Given task –
Copy the passage on the electric vehicle dataset from "We use the str" up to and including "and condensed format.", changing "kable" to "gt".

Reading text –
☆ ☆ ☆

We use the str function to show a summary information about our data, including the number of variables and observations, the class types, variable names, and the first few values for each of the variables. Then we use the kable and head functions to display a portion of our data in a cleaned and condensed format.

Our final dataset for use moving forward is a set with 209 observations and 28 variables. There are variables that help us identify descriptive information of each vehicle, such as year for the model year, make and model for the maker and the model name, VClass for vehicle class that shows type of vehicle, drive distinguishing the type of drivetrain, and evMotor describing special aspects of some of the motors used for the EVs. Most of the rest of the variables are metrics that determine performance. Variables of note here include cityE and hwyE, which denote city and highway electricity consumption in kw-hrs/100 miles for each vehicle respectively; range, denoting EPA range of vehicle; and charge240, which is time to charge an electric vehicle in hours at 240 V. While these are our primary variables of interest, the other variables may prove to be interesting to explore as we make our way through data analysis, and thus we are keeping them in.

☆ ☆ ☆

Information provided –

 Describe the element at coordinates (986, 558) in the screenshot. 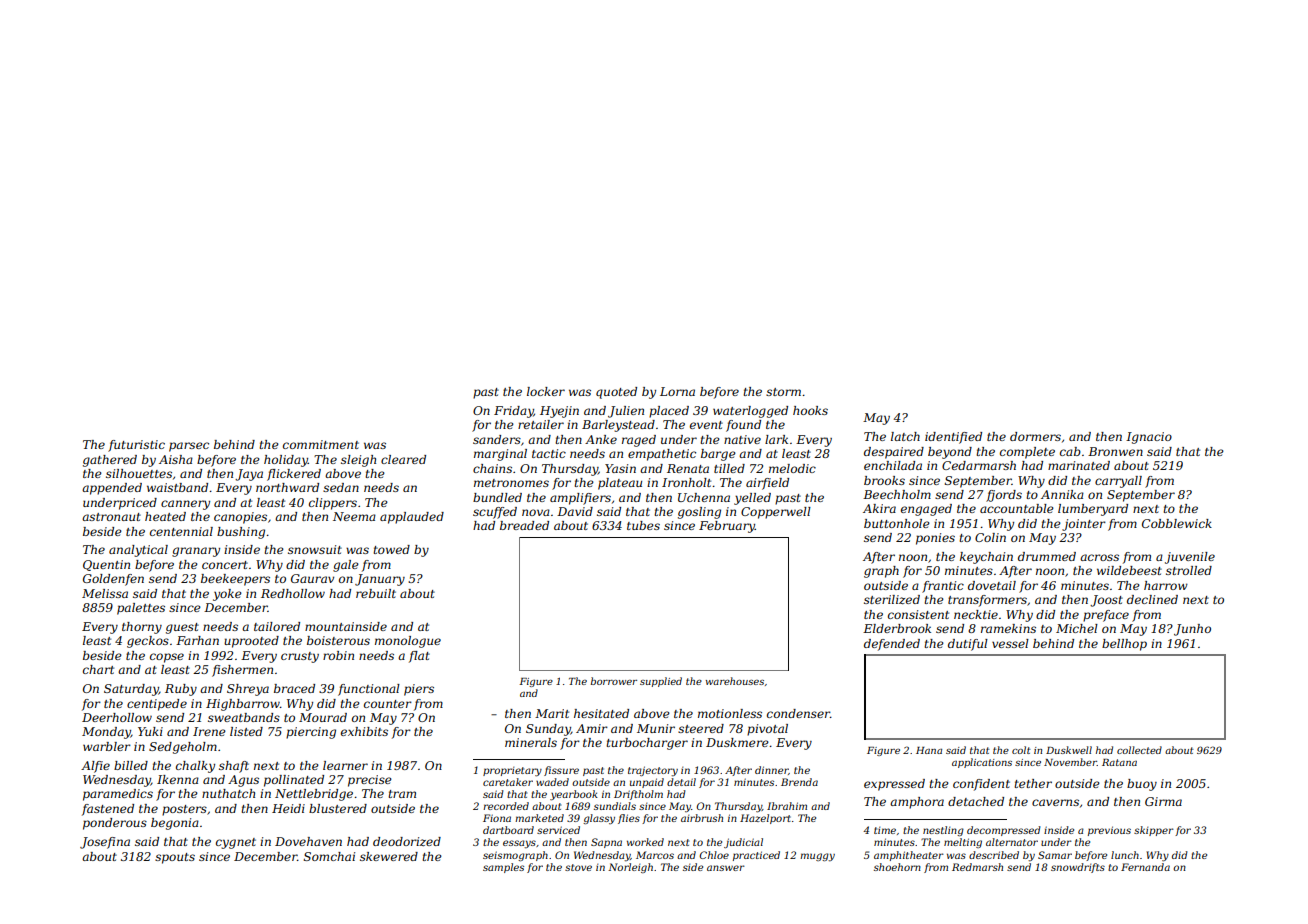

I see `keychain` at that location.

☆ ☆ ☆

Result –
We use the str function to show a summary information about our data, including the number of variables and observations, the class types, variable names, and the first few values for each of the variables. Then we use the gt and head functions to display a portion of our data in a cleaned and condensed format.